**ASSIGNMENT:**
The records must be repeated exactly and in their entirety.

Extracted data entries

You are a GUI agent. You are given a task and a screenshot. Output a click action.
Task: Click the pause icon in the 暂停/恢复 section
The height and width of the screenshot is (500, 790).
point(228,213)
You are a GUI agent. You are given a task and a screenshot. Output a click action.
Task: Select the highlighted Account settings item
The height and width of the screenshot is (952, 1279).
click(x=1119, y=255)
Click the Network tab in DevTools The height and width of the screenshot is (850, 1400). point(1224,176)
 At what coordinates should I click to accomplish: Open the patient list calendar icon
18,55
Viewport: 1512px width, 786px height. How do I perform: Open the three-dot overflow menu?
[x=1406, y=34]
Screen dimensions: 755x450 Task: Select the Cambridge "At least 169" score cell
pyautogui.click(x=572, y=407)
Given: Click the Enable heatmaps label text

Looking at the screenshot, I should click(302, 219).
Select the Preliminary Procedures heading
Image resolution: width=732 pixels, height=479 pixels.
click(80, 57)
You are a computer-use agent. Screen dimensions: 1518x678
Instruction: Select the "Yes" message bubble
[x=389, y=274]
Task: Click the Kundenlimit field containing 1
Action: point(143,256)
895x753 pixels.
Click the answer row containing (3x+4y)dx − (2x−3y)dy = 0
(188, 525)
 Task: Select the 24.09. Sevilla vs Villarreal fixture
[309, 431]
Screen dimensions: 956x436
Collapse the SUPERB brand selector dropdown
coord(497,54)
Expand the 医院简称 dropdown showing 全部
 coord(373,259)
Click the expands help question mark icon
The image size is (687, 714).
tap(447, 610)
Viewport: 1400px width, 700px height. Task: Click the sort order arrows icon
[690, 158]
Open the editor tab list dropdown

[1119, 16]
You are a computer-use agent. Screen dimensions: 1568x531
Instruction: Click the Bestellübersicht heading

**ANSWER AREA:**
You are a GUI agent. You are given a task and a screenshot. Output a click action.
Task: Click the pause icon in the 暂停/恢复 section
The height and width of the screenshot is (500, 790).
point(228,213)
You are a GUI agent. You are given a task and a screenshot. Output a click action.
Task: Select the highlighted Account settings item
The height and width of the screenshot is (952, 1279).
click(x=1119, y=255)
Click the Network tab in DevTools The height and width of the screenshot is (850, 1400). point(1224,176)
 At what coordinates should I click to accomplish: Open the patient list calendar icon
18,55
Viewport: 1512px width, 786px height. How do I perform: Open the three-dot overflow menu?
[x=1406, y=34]
Screen dimensions: 755x450 Task: Select the Cambridge "At least 169" score cell
pyautogui.click(x=572, y=407)
Given: Click the Enable heatmaps label text

Looking at the screenshot, I should click(302, 219).
Select the Preliminary Procedures heading
Image resolution: width=732 pixels, height=479 pixels.
click(80, 57)
You are a computer-use agent. Screen dimensions: 1518x678
Instruction: Select the "Yes" message bubble
[x=389, y=274]
Task: Click the Kundenlimit field containing 1
Action: point(143,256)
895x753 pixels.
Click the answer row containing (3x+4y)dx − (2x−3y)dy = 0
(188, 525)
 Task: Select the 24.09. Sevilla vs Villarreal fixture
[309, 431]
Screen dimensions: 956x436
Collapse the SUPERB brand selector dropdown
coord(497,54)
Expand the 医院简称 dropdown showing 全部
 coord(373,259)
Click the expands help question mark icon
The image size is (687, 714).
tap(447, 610)
Viewport: 1400px width, 700px height. Task: Click the sort order arrows icon
[690, 158]
Open the editor tab list dropdown

[1119, 16]
You are a computer-use agent. Screen dimensions: 1568x531
Instruction: Click the Bestellübersicht heading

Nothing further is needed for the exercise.